• Vïï (10)

    La lune en son premier quartier brillait au firmament. La timide lumière de minuit, toute pénétrée de molles vapeurs, s’étendait doucement sur la terre comme un voile diaphane. Les bois et les prairies, le ciel et la vallée, tout semblait dormir les yeux ouverts ; aucune brise n’agitait l’air moite ; les ombres des arbres et des buissons tombaient longues et aiguës comme des queues de comète sur la pente douce de la plaine unie. Telle était la nuit, tandis que le philosophe Thomas Brutus galopait avec son bizarre cavalier sur le dos. Une langueur inconnue, angoissante et douce à la fois, s’insinuait en son cœur. Il baissa la tête : alors l’herbe de la steppe, que pourtant il frôlait presque, lui parut croître très loin, très bas, tandis qu’au-dessus d’elle s’étendait une nappe d’eau claire comme une source de montagne. Cette herbe formait une sorte de fond de mer limpide, transparent jusqu’en ses profondeurs : du moins il y voyait sa propre image réfléchie avec celle de la vieille qui chevauchait sur son dos. Au lieu de la lune, un soleil inconnu promenait sa lumière sur cette mer ; une ondine à l’abri d’une touffe de roseaux laissait entrevoir son dos, sa jambe, son corps souple, nerveux, tout tremblotement et tout étincelles. Tantôt, son visage aux yeux clairs et perçants tourné vers lui, elle s’approche en roucoulant sa chanson insinuante, et quand elle atteint presque la surface de l’eau, elle tressaille d’un rire éclatant, puis soudain plonge et s’éloigne ; tantôt elle se renverse sur le dos, ses formes vaporeuses ondulent capricieusement, et sous la caresse du soleil nocturne, ses seins prennent une blancheur mate de porcelaine tendre ; une foule de petites bulles les couvrent comme autant de perles ; elle frissonne toute et rit au fond de l’eau.

    Voit-il cela, ne le voit-il pas ? Rêve-t-il, est-il éveillé ? Et là-bas, qu’entend-il ? Est-ce le vent qui souffle, est-ce une musique qui s’élève ? Cela résonne, bruit, s’étend, s’approche, pénètre dans l’âme comme un trille aigu.

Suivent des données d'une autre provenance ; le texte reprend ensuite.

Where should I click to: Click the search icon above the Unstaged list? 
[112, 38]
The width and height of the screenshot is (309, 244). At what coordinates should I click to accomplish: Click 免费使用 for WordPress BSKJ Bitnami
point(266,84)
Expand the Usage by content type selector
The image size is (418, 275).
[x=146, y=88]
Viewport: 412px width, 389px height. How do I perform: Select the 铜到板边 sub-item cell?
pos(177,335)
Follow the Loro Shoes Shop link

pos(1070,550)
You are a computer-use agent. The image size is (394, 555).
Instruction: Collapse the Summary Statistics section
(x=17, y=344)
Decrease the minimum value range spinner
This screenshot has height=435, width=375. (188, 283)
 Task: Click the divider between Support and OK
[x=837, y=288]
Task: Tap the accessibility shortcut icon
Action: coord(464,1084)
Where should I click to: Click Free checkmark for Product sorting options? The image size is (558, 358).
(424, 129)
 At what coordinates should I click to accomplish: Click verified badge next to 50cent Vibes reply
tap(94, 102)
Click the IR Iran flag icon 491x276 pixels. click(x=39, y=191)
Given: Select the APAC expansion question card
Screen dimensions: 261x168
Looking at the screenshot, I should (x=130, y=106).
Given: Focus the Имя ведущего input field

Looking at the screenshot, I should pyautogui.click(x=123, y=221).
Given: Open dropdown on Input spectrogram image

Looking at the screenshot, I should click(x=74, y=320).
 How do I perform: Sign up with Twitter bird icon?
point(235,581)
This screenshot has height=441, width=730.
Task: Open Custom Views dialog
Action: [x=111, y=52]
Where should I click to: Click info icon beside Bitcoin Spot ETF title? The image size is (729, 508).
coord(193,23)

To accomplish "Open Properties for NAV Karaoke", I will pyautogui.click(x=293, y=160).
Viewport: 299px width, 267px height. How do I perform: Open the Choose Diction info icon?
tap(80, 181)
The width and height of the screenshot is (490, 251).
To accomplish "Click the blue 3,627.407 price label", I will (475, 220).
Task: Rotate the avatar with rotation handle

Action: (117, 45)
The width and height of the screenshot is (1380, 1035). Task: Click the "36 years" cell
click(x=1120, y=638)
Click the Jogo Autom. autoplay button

    « Qu’est-ce que cela veut dire ? » songeait, tout en regardant en bas, le philosophe Thomas Brutus, toujours lancé à fond de train. Ruisselant de sueur, il éprouvait une sensation diaboliquement agréable, une jouissance atroce, épuisante. Il croyait parfois n’avoir plus de cœur et posait avec effroi sa main sur sa poitrine. Éperdu, brisé de fatigue, il tâchait de se remémorer toutes les prières qu’il connaissait, quand soudain il éprouva un soulagement : sa marche devenait plus lente, la sorcière l’étreignait plus mollement, l’herbe drue frôlait maintenant ses pieds et il n’y voyait plus rien de surnaturel. Le pâle croissant de la lune brillait au firmament.

    suite ...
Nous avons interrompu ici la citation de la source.